Dalej, w Tengen Toppa Gurren Lagann rozwój fabuły wymuszał nieustanny rozwój postaci, ich roli i wzajemnych relacji. Tutaj wszyscy kręcą się w kółko. Ten chocholi taniec da się z jakąś satysfakcją oglądać dzięki jego barwności, ale pod koniec serii wywołuje już nudności. Właśnie wtedy pojawiają się nieśmiałe próby ukazania bohaterów z nowej perspektywy – za późno i za mało.

Jedynym naprawdę widocznym podobieństwem między Tengen Toppa Gurren Lagann a Kill la Kill jest niestety słaby finał. W obydwu seriach, kiedy główny zły w końcu ujawnia się w pełnej krasie, okazuje się bezbarwną i niezaskakującą postacią, szczególnie na tle tego, co było prezentowane wcześniej. Pod koniec liczyłem już tylko, żeby był cicho, powtarzalnego bełkotu wylewającego się z jego ust przy każdej okazji nie dało się słuchać. Sprawę jeszcze pogarsza fakt, że wysyłał on do walki z głównymi postaciami hordę identycznych i nudnych potworów.

Część 4. Cycki

Podczas pierwszych odcinków będzie wam się wydawało, że są wszędzie, w każdej szczelinie i fałdzie materiału, nieustannie czyhając, aby wychynąć na was i przygnieść swoją cielesnością. To początkowe wrażenie jest mylne.

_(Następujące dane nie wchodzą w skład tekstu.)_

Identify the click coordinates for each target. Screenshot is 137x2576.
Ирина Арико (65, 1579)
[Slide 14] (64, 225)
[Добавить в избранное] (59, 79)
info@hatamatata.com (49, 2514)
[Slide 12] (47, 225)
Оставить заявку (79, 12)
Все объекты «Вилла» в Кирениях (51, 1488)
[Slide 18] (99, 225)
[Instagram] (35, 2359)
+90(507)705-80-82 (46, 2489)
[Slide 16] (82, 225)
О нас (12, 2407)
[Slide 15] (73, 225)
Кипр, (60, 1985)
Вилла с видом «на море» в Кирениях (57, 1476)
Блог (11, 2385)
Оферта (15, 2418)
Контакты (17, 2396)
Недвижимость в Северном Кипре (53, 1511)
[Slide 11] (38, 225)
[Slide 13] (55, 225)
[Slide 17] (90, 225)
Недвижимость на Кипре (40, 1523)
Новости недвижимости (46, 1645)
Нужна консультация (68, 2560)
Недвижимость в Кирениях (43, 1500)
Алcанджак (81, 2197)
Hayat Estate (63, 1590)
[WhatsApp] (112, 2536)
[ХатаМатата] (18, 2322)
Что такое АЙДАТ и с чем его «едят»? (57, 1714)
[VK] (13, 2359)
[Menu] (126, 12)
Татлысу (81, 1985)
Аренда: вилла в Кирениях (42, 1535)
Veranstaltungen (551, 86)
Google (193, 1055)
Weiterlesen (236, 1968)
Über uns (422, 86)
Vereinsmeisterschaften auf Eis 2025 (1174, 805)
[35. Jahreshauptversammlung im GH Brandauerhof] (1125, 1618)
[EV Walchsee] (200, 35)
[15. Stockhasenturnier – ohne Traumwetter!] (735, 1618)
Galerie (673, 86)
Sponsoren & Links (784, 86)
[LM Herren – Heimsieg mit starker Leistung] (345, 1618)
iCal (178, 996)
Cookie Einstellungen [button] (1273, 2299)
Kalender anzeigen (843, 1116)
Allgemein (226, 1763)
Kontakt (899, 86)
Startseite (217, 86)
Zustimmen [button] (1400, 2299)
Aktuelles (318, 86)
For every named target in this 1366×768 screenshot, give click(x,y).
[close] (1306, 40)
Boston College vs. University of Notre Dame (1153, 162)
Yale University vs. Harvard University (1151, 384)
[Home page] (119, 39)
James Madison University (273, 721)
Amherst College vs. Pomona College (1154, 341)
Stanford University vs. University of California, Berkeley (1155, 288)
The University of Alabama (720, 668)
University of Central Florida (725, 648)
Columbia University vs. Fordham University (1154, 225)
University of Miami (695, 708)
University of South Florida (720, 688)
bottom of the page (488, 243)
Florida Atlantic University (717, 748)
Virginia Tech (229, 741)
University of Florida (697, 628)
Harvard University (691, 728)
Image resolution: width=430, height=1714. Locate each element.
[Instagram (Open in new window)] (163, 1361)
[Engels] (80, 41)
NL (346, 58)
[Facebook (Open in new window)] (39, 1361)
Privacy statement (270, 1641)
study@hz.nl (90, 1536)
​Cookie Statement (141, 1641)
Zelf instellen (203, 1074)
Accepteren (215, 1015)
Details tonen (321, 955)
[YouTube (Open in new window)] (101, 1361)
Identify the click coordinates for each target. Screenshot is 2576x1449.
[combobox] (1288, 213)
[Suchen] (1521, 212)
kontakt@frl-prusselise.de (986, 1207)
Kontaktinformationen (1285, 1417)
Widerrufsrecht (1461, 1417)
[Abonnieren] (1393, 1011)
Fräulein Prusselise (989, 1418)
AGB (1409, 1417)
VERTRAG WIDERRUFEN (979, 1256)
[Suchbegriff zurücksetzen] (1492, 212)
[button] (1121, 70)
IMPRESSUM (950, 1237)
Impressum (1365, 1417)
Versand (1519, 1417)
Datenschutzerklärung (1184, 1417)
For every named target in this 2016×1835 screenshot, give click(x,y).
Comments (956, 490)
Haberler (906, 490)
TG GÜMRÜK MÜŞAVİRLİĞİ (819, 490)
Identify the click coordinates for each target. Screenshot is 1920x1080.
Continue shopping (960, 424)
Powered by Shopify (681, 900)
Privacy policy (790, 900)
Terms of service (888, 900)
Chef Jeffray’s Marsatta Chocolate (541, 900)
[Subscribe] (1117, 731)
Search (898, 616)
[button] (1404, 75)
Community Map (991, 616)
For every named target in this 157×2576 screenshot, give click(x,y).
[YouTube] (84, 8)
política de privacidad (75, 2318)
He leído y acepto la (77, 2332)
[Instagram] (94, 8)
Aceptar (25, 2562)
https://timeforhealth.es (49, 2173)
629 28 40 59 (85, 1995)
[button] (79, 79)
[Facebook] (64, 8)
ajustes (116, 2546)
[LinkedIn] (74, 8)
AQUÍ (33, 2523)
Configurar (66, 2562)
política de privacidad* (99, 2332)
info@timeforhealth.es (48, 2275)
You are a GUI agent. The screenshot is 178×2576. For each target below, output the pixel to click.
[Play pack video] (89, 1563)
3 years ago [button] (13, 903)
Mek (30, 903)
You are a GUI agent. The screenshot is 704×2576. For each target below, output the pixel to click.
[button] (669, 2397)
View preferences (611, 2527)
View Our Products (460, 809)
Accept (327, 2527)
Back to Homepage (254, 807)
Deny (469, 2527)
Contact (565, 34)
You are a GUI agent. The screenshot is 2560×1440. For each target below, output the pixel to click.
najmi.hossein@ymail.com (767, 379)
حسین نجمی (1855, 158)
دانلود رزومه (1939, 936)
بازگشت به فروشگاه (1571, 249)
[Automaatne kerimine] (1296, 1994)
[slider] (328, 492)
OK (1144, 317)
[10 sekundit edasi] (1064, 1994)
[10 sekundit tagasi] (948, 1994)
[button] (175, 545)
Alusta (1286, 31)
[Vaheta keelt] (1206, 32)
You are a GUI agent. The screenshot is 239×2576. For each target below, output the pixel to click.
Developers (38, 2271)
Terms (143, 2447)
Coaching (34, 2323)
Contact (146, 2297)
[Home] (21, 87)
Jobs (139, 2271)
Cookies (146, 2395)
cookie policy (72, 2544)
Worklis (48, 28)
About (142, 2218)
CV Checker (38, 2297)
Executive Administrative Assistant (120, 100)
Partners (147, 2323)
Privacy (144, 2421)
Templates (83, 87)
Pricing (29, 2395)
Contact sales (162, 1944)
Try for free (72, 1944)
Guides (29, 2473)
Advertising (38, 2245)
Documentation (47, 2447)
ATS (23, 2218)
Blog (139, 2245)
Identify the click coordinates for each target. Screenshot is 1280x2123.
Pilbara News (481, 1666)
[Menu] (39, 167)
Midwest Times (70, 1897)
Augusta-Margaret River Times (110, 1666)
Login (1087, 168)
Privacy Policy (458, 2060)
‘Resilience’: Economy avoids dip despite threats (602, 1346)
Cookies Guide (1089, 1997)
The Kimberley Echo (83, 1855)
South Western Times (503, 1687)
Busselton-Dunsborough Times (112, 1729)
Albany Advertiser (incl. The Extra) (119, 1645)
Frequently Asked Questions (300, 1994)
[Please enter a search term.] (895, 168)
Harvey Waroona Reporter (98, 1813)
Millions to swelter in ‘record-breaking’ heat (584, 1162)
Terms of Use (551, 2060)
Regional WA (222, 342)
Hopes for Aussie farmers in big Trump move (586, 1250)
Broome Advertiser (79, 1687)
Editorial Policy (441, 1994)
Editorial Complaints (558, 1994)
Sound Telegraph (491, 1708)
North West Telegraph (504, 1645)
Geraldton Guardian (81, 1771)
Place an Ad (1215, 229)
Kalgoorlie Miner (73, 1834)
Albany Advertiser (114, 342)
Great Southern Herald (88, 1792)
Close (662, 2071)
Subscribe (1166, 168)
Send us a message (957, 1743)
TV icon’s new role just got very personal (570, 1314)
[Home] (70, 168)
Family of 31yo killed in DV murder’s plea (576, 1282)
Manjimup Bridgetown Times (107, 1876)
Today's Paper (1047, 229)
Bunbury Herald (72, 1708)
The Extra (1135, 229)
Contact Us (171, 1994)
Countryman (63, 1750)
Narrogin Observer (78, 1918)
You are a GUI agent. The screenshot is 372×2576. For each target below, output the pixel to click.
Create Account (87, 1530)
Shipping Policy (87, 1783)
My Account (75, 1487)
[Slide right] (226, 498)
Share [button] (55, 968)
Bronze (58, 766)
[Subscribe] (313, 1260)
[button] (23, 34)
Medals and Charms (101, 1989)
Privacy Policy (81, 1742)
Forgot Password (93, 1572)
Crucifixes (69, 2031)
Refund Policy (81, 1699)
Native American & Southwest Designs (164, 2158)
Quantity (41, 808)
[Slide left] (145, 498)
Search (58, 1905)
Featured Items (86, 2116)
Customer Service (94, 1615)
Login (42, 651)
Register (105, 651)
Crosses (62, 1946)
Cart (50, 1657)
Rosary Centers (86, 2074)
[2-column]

Później będzie ich dużo, dużo więcej. Poświęcanie całego rozdziału piersiom może się wam wydać prostackie, ale zrozumcie, czytelnicy: obowiązkiem recenzenta jest omówić elementy omawianej produkcji najważniejsze dla jakości odbioru. Jako człowiek wierzący w swoją misję nie mogłem więc postąpić inaczej.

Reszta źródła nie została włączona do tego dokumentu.